If we have a continuous signal in the time domain, $x(t) = cos(2\pi f t)$, we need to convert it to a discrete time signal.

If we sample this signal at a rate $f_s$, which is the no. of samples taken per second, our equation becomes: $$x[n] = cos(2\pi f n T_s)$$ $$\Rightarrow x[n] = cos(\frac{2\pi f n}{f_s})$$ where n is the sample number.

If we wanted to find the spectrum of this sampled signal, we could use the DTFT which would give us a continuous and periodic output. But because we're working with computers, the output must be finite, so instead we use the DTF which will give us a sampled version of the DTFT output. The DFT is given by: $$X_k = \sum_{n=0}^{N-1} x_n . exp^{-j \frac{2\pi kn}{N}}$$ where N is the total number of samples, n is the sample of the input signal x[n], and k is the number of the frequency bin.

The frequency bin resolution is $\Delta f = \frac{f_s}{N}$, where N is the total no. of samples of x[n].

If we were to sample an input signal $x(t)$ with maximum frequency $f_{max}$, then by the Nyquist Sampling Theorem we want the sampling frequency $f_s = 2f_{max}$ to sample up to $f_{max}$ without aliasing.

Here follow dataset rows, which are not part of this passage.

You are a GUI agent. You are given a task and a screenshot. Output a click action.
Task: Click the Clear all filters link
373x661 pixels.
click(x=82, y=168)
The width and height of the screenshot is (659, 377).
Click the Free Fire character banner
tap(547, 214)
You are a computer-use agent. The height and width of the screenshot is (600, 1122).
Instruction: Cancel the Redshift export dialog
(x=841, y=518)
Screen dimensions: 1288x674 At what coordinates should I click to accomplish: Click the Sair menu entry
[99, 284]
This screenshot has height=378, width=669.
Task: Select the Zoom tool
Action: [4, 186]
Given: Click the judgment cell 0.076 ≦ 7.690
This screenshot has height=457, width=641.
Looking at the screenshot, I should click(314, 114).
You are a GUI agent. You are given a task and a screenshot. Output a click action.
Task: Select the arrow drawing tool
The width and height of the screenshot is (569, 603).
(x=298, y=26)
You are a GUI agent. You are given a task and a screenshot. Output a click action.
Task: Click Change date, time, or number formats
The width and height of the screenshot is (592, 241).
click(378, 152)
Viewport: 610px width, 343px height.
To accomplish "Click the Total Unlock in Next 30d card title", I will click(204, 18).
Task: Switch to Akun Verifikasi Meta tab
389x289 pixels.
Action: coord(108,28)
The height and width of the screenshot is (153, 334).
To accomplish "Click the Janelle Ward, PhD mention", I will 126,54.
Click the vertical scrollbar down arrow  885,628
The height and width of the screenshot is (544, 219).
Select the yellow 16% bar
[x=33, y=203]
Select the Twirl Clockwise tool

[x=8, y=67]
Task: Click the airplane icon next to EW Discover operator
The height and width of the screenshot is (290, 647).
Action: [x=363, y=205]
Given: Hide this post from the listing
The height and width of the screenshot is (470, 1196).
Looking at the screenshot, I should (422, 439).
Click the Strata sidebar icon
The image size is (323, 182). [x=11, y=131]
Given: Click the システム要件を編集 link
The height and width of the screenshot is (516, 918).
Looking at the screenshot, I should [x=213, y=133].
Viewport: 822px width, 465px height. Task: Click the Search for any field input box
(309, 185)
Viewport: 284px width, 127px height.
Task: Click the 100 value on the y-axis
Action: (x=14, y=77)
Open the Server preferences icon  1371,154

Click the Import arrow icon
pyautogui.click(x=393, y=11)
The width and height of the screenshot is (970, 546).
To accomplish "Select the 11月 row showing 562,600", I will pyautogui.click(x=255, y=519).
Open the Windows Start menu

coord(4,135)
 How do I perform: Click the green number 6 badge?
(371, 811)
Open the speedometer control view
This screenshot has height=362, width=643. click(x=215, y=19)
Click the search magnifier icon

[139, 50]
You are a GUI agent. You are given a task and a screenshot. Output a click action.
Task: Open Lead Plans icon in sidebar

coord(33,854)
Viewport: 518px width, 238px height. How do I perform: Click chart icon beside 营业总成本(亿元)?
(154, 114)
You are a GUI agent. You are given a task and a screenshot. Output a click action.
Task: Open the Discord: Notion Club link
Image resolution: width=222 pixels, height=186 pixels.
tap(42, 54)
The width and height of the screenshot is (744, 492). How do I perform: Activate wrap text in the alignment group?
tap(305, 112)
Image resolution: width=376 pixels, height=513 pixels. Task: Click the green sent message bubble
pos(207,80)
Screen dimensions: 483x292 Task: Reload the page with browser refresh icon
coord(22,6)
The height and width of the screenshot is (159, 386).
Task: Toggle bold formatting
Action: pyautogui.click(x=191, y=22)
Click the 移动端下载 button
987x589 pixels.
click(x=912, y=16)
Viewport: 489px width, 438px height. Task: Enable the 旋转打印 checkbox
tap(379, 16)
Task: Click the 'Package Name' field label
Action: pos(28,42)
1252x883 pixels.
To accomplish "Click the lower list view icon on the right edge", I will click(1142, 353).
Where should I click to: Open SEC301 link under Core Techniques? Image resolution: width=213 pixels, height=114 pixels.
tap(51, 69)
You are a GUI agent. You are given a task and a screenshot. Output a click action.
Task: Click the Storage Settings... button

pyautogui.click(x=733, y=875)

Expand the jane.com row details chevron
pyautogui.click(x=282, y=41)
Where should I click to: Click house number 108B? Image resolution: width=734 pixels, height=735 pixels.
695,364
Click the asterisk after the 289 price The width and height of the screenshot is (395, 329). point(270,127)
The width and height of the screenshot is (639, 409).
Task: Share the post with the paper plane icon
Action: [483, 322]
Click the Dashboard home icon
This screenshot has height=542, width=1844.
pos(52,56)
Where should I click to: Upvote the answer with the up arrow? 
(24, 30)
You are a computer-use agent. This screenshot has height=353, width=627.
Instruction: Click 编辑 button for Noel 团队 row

I was wondering if my understanding of the DFT above is correct, and does this mean that, for each DFT bin, the DFT performs N summations and N multiplications to give the amplitude of the frequency at that DFT bin? And lastly, if I were to plot the amplitude vs frequency of the output of the DFT, would I only consider half of the spectrum (up to $\frac{f_s}{2}$) and then just double the amplitudes of the frequency bins below that?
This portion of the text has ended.